WHAT YOU WILL DO: Return all lines in the data where the string "layer" can be found.

Dataset entries
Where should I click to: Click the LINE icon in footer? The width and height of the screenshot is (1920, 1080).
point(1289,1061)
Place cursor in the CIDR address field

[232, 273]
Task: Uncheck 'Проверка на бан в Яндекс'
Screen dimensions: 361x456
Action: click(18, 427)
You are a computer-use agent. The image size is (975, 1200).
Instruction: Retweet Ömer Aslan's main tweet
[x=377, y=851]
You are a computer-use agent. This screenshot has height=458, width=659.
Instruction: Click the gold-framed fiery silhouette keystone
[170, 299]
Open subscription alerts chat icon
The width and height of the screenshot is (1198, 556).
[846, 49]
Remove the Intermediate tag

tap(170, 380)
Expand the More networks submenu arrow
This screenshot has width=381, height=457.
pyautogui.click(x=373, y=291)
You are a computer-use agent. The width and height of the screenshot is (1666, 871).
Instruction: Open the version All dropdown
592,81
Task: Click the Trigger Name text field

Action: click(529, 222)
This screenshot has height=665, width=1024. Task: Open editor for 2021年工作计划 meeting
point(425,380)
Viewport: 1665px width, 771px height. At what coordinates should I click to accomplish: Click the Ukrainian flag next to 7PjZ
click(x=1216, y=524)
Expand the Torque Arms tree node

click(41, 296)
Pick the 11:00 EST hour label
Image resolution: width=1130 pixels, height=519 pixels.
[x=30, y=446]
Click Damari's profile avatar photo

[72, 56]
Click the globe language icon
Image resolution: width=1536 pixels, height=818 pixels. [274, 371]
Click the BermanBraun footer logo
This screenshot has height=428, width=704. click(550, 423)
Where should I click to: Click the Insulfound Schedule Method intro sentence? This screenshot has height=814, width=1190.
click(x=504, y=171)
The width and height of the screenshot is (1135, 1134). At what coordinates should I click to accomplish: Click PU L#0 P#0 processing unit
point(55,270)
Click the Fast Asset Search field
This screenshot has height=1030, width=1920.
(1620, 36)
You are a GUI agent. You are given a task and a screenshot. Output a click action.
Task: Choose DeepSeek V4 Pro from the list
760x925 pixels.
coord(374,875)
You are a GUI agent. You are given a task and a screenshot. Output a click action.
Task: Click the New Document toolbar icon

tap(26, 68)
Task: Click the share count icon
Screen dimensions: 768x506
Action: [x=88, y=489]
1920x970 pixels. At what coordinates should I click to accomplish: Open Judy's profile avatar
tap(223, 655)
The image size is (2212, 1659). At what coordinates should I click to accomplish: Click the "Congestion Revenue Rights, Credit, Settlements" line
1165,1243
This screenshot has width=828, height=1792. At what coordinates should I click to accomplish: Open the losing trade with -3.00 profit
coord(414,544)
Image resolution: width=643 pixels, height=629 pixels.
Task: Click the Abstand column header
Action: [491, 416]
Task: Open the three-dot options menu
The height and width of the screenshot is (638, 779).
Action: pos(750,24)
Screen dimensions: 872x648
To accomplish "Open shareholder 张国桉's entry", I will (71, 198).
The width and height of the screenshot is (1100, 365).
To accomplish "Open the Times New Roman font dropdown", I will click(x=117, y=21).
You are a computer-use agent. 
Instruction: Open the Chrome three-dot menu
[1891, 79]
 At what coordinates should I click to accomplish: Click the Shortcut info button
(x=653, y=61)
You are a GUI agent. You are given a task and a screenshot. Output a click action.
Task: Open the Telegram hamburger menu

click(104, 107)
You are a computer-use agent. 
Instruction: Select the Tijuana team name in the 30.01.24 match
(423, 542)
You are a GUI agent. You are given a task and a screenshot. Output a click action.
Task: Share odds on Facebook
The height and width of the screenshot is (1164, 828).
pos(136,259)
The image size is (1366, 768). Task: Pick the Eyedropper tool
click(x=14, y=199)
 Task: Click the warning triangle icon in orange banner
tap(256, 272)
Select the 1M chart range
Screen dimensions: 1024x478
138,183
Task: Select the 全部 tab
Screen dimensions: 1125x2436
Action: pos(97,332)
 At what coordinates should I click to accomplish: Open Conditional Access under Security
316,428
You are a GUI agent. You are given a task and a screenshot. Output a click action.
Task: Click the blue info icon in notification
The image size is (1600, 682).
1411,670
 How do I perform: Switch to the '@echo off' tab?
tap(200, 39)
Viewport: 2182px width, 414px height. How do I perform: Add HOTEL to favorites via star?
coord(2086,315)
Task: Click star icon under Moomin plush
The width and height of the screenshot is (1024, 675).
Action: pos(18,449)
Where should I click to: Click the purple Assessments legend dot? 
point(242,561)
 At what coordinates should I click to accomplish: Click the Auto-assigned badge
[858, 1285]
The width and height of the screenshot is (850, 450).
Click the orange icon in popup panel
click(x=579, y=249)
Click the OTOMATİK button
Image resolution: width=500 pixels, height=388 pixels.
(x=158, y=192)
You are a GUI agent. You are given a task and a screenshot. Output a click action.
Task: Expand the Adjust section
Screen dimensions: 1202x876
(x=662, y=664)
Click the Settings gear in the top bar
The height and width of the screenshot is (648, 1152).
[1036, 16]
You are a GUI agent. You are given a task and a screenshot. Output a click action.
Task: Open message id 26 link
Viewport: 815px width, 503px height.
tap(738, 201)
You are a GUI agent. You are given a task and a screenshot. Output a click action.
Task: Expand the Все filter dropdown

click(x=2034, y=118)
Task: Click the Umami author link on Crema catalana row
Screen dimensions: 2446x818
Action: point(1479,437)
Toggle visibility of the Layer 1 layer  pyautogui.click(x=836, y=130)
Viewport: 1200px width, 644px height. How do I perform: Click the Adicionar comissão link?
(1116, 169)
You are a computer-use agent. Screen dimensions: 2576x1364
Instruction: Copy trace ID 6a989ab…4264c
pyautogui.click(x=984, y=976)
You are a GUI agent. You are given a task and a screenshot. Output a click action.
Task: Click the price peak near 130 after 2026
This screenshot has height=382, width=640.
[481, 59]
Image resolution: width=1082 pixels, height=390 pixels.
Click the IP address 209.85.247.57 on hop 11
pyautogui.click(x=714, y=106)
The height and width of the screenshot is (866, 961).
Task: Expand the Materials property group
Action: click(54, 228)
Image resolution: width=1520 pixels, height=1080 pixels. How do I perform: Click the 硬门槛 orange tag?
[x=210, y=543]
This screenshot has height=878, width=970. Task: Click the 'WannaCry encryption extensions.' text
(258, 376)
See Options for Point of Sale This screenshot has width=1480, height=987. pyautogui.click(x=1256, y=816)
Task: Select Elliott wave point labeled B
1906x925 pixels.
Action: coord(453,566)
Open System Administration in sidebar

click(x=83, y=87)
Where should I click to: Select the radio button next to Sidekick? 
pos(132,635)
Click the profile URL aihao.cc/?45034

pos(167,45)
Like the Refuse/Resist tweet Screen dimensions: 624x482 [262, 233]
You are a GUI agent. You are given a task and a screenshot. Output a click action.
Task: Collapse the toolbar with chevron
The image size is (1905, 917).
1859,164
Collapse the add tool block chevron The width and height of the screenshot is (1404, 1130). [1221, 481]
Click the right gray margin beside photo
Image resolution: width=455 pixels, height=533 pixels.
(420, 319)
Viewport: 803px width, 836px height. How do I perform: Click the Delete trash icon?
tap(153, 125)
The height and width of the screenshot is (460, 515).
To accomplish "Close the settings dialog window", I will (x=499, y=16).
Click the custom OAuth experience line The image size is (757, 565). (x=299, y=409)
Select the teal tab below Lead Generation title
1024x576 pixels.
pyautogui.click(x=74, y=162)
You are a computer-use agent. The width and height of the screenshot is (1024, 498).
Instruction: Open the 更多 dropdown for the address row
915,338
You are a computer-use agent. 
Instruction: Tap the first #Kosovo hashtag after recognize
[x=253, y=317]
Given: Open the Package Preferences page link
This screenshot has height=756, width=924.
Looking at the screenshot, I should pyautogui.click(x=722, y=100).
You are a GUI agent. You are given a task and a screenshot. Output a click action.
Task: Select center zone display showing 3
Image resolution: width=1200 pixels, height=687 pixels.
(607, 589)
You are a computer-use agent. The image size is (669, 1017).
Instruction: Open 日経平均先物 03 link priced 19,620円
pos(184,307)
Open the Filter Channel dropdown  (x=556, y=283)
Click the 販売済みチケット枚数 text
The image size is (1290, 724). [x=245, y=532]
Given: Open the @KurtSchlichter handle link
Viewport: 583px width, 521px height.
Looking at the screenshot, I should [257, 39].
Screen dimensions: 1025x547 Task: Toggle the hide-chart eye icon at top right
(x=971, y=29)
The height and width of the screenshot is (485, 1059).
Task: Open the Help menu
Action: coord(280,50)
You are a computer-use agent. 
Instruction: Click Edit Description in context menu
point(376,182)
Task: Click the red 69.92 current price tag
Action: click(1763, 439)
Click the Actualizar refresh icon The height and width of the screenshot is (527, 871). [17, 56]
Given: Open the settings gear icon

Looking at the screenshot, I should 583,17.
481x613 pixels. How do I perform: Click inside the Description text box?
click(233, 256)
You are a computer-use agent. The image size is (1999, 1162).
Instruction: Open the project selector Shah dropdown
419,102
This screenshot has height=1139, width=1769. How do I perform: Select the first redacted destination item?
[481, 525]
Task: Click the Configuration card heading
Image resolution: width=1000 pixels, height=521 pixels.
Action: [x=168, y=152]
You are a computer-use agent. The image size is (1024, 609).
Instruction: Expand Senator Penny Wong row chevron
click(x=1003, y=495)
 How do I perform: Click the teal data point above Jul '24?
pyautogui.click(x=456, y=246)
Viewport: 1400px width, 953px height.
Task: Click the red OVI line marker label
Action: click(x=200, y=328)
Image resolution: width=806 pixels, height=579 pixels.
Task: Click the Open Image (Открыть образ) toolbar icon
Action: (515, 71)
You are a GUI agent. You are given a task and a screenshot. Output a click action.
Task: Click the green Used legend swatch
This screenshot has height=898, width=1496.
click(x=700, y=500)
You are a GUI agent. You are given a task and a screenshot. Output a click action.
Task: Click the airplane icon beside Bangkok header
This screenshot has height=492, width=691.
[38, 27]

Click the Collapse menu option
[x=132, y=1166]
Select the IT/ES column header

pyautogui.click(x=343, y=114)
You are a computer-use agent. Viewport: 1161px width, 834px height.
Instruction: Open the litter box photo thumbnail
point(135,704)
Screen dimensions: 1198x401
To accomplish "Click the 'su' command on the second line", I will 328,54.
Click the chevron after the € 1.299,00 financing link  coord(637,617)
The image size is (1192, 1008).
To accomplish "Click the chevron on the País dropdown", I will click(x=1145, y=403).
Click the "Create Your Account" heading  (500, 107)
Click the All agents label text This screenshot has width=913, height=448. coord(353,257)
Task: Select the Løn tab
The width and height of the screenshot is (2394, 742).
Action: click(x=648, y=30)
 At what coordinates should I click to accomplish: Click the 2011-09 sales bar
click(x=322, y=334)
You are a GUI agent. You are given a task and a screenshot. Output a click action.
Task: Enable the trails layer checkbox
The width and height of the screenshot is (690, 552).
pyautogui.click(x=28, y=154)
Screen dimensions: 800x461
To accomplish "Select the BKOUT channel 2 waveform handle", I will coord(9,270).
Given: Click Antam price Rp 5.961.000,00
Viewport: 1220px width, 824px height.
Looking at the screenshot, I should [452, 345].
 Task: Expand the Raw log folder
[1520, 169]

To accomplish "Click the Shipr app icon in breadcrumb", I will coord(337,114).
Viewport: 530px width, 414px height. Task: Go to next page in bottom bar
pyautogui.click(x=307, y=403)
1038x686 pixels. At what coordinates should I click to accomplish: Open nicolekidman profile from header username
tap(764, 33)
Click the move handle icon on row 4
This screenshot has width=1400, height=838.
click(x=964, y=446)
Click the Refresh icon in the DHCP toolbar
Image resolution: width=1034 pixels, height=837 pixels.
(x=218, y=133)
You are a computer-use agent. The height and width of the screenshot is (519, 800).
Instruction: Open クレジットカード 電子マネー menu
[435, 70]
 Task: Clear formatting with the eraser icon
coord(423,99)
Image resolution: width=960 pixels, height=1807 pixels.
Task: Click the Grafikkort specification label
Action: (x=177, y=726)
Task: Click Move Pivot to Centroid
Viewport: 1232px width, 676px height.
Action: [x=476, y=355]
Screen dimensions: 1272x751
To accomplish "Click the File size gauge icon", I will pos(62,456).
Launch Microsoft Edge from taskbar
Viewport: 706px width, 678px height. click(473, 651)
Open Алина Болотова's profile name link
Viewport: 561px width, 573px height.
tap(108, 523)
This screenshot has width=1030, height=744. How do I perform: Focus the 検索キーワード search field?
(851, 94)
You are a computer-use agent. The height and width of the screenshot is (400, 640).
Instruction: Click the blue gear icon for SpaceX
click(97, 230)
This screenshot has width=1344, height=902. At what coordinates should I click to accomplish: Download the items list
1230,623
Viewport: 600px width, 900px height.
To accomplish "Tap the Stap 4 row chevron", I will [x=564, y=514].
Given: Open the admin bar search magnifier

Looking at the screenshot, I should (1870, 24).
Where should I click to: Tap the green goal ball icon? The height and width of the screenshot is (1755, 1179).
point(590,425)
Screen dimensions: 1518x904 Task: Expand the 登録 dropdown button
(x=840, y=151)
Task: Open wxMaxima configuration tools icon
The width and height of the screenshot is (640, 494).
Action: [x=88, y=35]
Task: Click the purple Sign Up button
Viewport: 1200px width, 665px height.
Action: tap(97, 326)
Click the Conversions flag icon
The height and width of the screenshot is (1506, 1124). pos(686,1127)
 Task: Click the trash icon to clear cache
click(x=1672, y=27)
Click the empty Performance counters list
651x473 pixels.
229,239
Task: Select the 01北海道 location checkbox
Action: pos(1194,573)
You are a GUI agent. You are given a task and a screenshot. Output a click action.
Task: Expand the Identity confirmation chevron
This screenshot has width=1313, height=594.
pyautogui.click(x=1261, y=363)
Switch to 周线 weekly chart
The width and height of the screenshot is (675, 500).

SOLUTION:
Toggle visibility of the Layer 1 layer  pyautogui.click(x=836, y=130)
Task: Enable the trails layer checkbox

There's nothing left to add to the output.